◆ **Raw data**:
⁂

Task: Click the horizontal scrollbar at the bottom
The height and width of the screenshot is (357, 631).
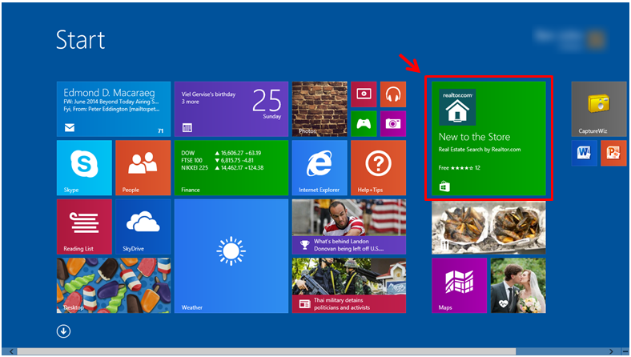Action: [312, 351]
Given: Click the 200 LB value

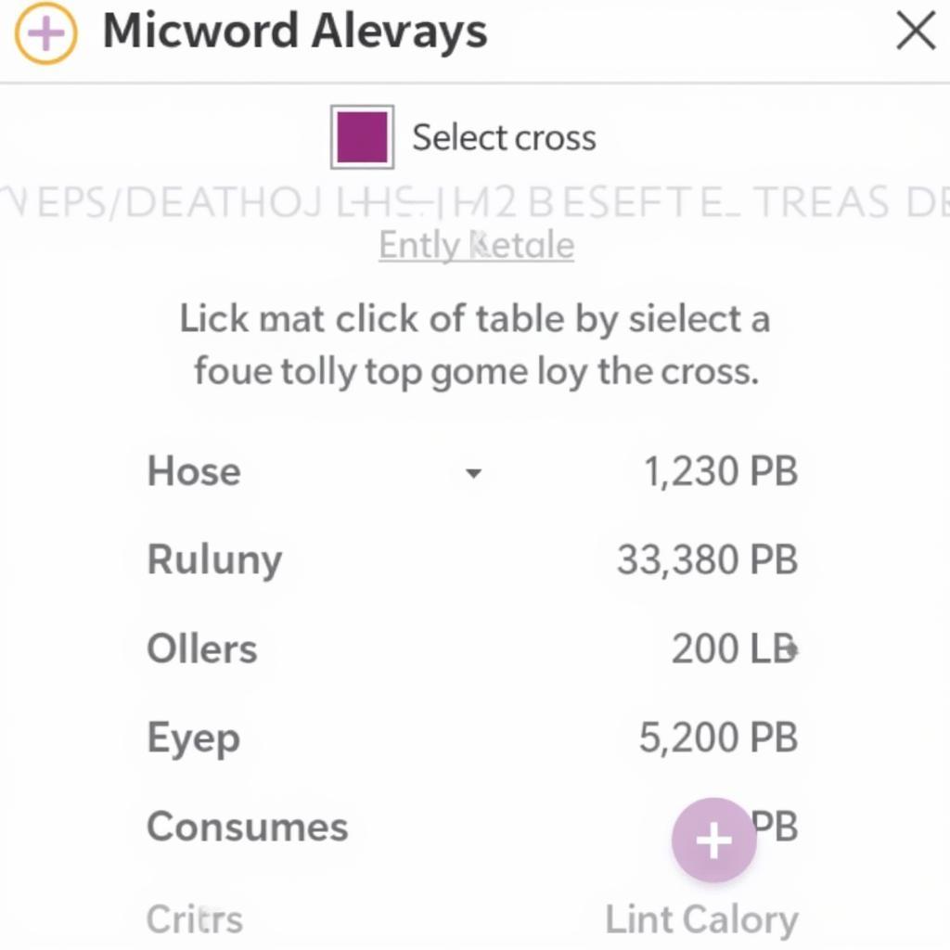Looking at the screenshot, I should tap(734, 649).
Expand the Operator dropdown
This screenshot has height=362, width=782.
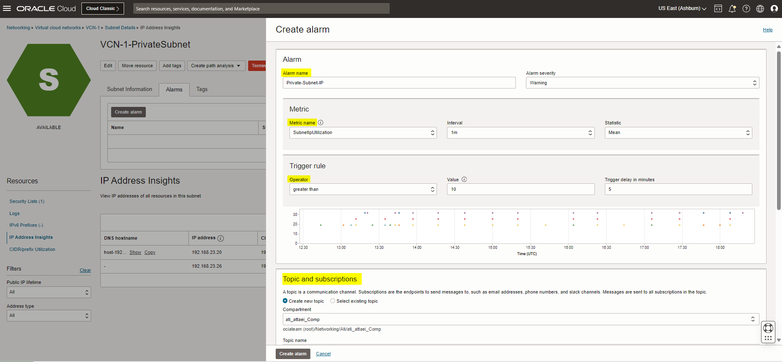pyautogui.click(x=363, y=190)
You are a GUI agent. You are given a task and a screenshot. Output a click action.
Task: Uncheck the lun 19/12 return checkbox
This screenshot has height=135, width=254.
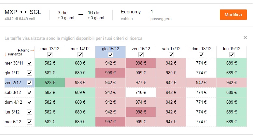[x=232, y=55]
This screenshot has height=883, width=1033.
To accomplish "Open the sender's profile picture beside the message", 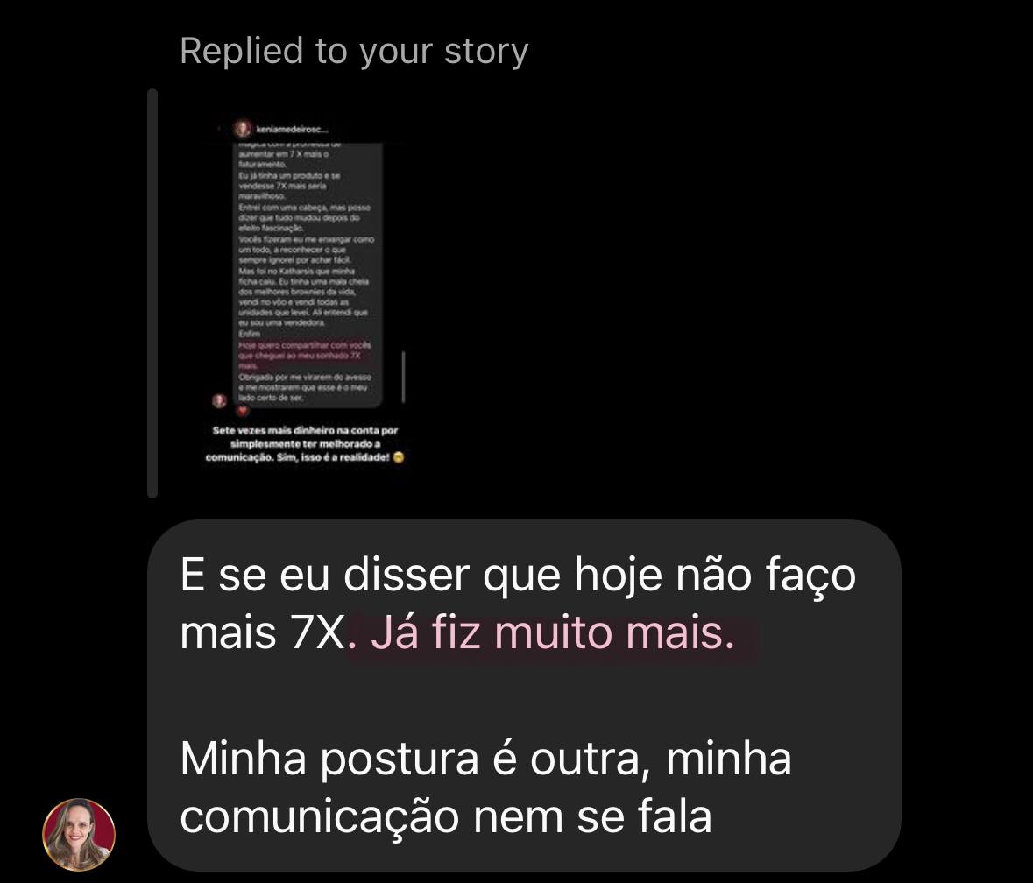I will (x=79, y=834).
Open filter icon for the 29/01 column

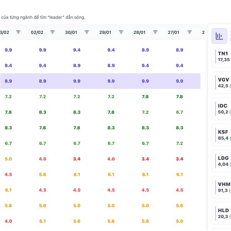(121, 32)
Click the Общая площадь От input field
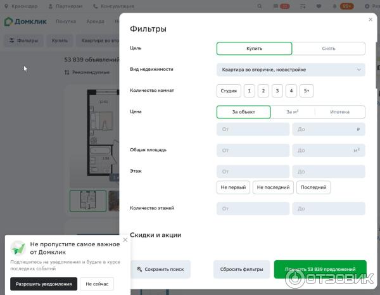The width and height of the screenshot is (380, 295). coord(253,151)
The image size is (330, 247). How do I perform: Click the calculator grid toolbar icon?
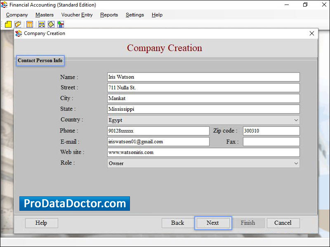29,24
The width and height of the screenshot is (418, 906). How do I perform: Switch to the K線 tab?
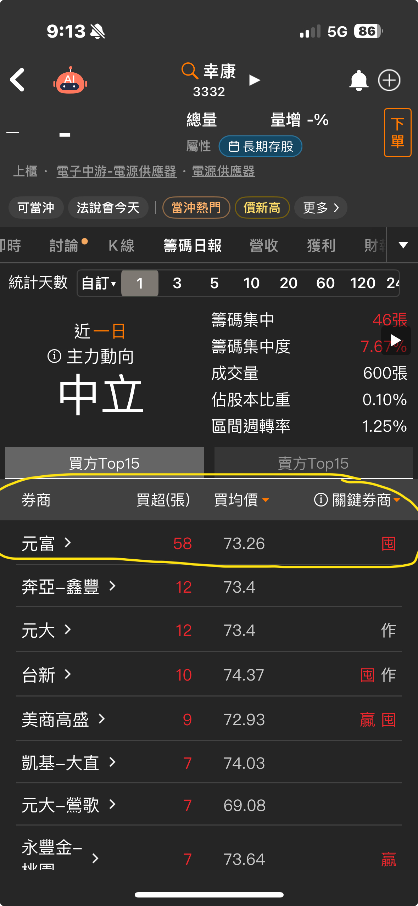click(121, 245)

⁂

◆ **Task brief**: What is needed is a word-for-word restatement of the lines from the one holding "The image size" to the final line of the data above, inclusive, without any pictures.

◆ **Solution to this exercise**:
The image size is (330, 247). How do I perform: Click the calculator grid toolbar icon?
29,24
The width and height of the screenshot is (418, 906). How do I perform: Switch to the K線 tab?
click(121, 245)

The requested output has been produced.